2 juin 2020

Tout s'explique

Manifestations contre les violences policières aux États-Unis

Qu’a annoncé Donald Trump pour contenir les manifestations ?

Le président américain, Donald Trump, a annoncé hier soir le déploiement de milliers de soldats et de policiers dans la capitale américaine, Washington, et a appelé les gouverneurs à solliciter la garde nationale, un réseau de réservistes, pour « dominer les rues ». Des manifestations ont eu lieu dans plus d’une centaine de villes contre les discriminations raciales depuis la mort le 25 mai de George Floyd, un Afro-Américain de 46 ans, après une interpellation par la police. La garde nationale a déjà été déployée dans 21 États, selon un décompte du New York Times. Après des saccages, des couvre-feux ont été instaurés dans une quarantaine de villes, comme Washington, New York et Los Angeles. Deux autopsies de George Floyd, l’une menée par un médecin légiste d’un comté de l’État du Minnesota et une autre commandée par sa famille, ont conclu hier que son décès constituait un homicide. Arrêté vendredi, le policier qui a procédé à son interpellation, Derek Chauvin, est poursuivi pour homicide involontaire.

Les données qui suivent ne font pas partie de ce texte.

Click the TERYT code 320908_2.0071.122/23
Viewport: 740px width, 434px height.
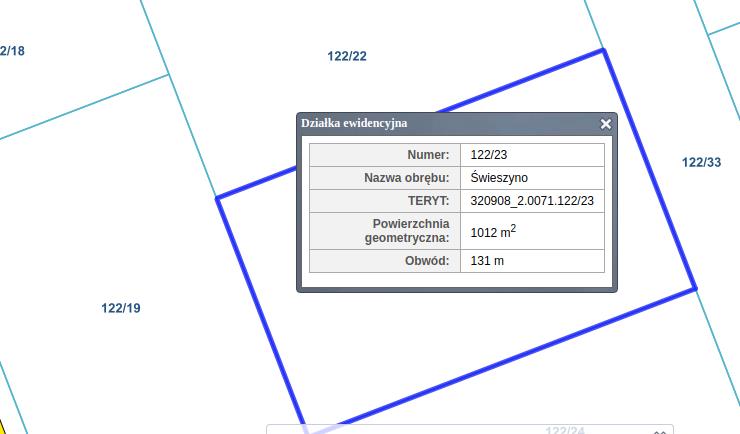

Quelles pratiques policières sont dénoncées ?

Le gouverneur démocrate de New York, Andrew Cuomo, a affirmé hier que « l’utilisation excessive de la force par la police devrait être interdite au niveau national ». En 1967, la Cour suprême, la plus haute juridiction américaine, a introduit la doctrine de « l’immunité qualifiée » après un cas de violences policières dans le Mississippi. Elle confère l’immunité à un policier poursuivi pour un usage excessif de la force lorsque celle-ci a été employée « de bonne foi » et avec « un motif raisonnable ». Selon une enquête de l’agence Reuters publiée le 8 mai, plus de la moitié des 252 policiers jugés pour un usage excessif de la force entre 2015 et 2019 ont bénéficié de cette doctrine et n’ont pas vu leur responsabilité engagée.

Comment est organisé le système policier aux États-Unis ?

Il n’existe pas d’organisation unique au niveau national de la police aux États-Unis. Celle-ci est décentralisée avec des services au sein des municipalités, des comtés, des États, en plus de l’État fédéral. « Il existe des milliers d’agences avec des règles différentes. Les standards peuvent donc varier d’une ville à l’autre, car la police est en grande partie organisée et gérée par les autorités locales élues », a expliqué dimanche au Monde Jesse Jannetta, chercheur spécialiste des questions de police au groupe de réflexion Urban Institute de Washington. Il souligne le rôle « protecteur » des conventions collectives, signées entre les syndicats de policiers et les collectivités, qui « ne facilitent pas les procédures pour que les policiers soient tenus responsables de leurs actes ». Selon les termes de ces contrats, des fonctionnaires de police peuvent par exemple être réintégrés après avoir été suspendus, voire licenciés.